▶ [What is required]:
Each line of the listing below, from the very first to the one that contains "Benefits & Impact (531, 2195)", is to be retyped exactly as it stands.

▶ [Supplied entries]:
• • • •
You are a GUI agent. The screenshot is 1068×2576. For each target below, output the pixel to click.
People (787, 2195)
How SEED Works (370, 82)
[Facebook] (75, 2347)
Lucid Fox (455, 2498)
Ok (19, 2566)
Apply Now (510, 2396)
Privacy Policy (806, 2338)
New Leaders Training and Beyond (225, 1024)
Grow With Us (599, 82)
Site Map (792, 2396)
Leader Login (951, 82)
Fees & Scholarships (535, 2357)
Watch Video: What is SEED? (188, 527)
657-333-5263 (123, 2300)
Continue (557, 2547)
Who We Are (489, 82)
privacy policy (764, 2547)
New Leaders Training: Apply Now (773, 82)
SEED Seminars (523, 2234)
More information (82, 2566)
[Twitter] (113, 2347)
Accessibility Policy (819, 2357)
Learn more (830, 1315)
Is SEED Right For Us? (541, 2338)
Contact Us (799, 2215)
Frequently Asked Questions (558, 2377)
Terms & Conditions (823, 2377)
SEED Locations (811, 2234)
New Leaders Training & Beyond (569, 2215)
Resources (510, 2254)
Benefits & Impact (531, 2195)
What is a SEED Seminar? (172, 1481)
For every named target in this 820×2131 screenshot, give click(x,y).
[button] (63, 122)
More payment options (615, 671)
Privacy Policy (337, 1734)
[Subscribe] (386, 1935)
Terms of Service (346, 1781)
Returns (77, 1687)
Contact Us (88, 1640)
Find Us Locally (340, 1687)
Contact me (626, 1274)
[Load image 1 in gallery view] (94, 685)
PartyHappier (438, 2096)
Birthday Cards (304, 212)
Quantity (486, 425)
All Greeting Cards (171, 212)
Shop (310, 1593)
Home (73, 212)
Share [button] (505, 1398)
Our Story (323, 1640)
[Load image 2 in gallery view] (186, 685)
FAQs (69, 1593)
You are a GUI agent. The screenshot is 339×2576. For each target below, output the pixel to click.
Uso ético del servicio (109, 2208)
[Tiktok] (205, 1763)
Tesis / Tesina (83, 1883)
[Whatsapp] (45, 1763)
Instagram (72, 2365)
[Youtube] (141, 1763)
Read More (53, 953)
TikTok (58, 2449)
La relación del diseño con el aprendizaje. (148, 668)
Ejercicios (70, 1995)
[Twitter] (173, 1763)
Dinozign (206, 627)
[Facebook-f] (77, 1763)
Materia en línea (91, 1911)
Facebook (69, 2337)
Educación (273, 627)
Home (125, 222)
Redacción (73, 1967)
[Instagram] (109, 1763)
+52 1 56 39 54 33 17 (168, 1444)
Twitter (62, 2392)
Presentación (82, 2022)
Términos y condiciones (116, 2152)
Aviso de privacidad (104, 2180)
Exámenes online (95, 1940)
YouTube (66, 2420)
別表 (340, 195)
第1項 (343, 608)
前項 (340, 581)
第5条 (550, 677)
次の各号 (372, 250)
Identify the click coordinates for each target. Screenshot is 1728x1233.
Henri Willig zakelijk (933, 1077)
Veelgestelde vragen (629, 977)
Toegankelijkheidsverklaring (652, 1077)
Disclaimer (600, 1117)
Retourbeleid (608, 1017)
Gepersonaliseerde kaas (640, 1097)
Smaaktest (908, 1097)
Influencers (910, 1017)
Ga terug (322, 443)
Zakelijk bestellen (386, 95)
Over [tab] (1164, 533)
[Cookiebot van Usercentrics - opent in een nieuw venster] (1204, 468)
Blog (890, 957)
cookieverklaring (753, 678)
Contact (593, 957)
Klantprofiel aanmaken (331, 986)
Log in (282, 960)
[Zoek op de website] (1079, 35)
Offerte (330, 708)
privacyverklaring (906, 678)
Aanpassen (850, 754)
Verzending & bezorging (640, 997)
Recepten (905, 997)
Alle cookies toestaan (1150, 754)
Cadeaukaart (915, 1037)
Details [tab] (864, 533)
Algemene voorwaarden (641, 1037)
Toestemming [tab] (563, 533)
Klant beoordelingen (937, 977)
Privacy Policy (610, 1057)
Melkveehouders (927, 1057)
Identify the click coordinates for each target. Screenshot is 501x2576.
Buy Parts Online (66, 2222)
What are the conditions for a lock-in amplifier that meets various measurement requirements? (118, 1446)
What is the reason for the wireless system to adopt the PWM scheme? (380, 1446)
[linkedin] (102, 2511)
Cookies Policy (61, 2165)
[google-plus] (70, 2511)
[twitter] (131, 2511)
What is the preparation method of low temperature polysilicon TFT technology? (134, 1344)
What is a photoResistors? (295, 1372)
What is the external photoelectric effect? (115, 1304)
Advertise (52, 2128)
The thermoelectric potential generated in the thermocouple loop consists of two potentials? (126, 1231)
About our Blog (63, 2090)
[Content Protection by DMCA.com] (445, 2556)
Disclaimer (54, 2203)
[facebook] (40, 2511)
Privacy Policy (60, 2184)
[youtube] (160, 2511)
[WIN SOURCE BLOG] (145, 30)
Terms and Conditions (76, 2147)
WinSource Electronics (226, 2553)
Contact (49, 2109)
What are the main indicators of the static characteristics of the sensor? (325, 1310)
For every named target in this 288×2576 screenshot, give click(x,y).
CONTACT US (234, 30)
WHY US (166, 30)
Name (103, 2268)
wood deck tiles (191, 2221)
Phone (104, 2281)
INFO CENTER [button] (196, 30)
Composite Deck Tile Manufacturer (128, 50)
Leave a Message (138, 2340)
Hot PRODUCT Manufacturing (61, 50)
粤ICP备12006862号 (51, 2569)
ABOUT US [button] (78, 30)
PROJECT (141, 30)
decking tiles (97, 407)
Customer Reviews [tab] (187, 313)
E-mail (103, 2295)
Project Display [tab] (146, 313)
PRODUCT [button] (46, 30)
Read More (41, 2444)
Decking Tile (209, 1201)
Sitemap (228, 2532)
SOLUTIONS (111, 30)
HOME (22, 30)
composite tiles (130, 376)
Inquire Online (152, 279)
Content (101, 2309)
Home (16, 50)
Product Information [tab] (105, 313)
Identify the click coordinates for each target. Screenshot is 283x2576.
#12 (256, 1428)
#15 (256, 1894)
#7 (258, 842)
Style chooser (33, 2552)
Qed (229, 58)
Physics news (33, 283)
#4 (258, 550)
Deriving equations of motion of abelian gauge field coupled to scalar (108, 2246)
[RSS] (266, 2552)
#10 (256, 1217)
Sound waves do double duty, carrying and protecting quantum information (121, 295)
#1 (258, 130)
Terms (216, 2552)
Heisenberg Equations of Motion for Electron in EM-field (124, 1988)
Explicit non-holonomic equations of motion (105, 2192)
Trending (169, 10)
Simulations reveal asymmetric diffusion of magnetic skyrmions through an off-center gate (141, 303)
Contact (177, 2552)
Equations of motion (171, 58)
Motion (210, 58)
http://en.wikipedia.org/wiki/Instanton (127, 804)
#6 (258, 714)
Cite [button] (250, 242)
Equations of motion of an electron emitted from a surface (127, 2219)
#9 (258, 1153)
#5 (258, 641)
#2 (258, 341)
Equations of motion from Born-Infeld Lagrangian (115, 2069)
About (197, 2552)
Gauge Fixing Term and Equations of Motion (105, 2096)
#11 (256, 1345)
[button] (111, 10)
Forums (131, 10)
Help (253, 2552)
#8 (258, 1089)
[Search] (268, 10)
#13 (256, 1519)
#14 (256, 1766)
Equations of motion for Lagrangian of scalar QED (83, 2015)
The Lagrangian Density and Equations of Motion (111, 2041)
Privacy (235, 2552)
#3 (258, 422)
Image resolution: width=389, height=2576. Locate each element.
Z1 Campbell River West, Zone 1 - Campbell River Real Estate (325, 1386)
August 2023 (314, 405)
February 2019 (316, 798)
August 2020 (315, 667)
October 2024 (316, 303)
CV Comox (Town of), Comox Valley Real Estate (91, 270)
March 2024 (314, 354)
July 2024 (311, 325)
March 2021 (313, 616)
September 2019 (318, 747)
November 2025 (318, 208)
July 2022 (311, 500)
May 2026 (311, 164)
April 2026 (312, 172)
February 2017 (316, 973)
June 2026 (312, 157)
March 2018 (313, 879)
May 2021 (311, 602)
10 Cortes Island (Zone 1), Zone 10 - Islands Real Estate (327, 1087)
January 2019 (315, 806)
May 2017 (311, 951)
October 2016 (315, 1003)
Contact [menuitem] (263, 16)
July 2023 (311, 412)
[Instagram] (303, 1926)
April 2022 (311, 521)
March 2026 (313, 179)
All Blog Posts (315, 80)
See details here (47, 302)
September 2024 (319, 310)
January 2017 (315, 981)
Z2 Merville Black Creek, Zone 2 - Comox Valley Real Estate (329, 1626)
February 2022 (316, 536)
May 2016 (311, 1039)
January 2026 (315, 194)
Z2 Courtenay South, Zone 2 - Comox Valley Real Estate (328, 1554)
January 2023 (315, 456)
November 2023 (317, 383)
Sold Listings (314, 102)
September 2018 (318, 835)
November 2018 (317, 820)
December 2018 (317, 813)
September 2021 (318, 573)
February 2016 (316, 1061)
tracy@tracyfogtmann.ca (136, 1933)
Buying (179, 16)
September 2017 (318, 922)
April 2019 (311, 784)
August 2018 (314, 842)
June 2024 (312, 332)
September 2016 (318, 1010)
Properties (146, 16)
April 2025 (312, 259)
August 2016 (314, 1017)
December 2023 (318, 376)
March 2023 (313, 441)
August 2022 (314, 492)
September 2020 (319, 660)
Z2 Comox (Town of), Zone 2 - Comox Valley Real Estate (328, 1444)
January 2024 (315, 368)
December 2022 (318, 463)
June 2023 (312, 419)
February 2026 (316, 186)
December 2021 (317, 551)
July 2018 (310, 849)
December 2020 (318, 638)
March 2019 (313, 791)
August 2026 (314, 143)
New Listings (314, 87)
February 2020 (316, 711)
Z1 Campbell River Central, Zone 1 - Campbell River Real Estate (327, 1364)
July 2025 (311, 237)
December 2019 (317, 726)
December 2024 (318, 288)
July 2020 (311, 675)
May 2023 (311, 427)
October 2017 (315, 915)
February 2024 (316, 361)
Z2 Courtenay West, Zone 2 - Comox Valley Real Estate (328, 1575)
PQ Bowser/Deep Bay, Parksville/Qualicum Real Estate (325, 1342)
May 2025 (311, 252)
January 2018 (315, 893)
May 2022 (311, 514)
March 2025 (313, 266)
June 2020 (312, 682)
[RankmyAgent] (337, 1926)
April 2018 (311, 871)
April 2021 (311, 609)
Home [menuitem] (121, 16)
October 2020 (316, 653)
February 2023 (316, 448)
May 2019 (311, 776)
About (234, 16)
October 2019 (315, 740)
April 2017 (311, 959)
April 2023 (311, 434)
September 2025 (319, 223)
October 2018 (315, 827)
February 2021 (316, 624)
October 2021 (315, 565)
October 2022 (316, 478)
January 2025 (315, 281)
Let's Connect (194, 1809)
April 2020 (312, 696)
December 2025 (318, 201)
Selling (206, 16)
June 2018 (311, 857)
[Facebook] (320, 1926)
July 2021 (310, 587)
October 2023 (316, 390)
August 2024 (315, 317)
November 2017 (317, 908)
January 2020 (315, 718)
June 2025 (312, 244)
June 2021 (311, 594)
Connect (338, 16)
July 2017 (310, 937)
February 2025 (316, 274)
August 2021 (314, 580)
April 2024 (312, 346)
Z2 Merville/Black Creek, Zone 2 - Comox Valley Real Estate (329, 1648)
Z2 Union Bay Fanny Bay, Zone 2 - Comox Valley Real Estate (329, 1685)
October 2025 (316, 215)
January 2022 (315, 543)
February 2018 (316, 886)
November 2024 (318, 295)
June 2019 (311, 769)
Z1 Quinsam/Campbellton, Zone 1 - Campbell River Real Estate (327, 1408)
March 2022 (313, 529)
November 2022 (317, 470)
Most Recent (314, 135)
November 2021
• • • •
▶ [Result of the task]:
You are a GUI agent. The screenshot is 1068×2576. For each target below, output the pixel to click.
People (787, 2195)
How SEED Works (370, 82)
[Facebook] (75, 2347)
Lucid Fox (455, 2498)
Ok (19, 2566)
Apply Now (510, 2396)
Privacy Policy (806, 2338)
New Leaders Training and Beyond (225, 1024)
Grow With Us (599, 82)
Site Map (792, 2396)
Leader Login (951, 82)
Fees & Scholarships (535, 2357)
Watch Video: What is SEED? (188, 527)
657-333-5263 (123, 2300)
Continue (557, 2547)
Who We Are (489, 82)
privacy policy (764, 2547)
New Leaders Training: Apply Now (773, 82)
SEED Seminars (523, 2234)
More information (82, 2566)
[Twitter] (113, 2347)
Accessibility Policy (819, 2357)
Learn more (830, 1315)
Is SEED Right For Us? (541, 2338)
Contact Us (799, 2215)
Frequently Asked Questions (558, 2377)
Terms & Conditions (823, 2377)
SEED Locations (811, 2234)
New Leaders Training & Beyond (569, 2215)
Resources (510, 2254)
Benefits & Impact (531, 2195)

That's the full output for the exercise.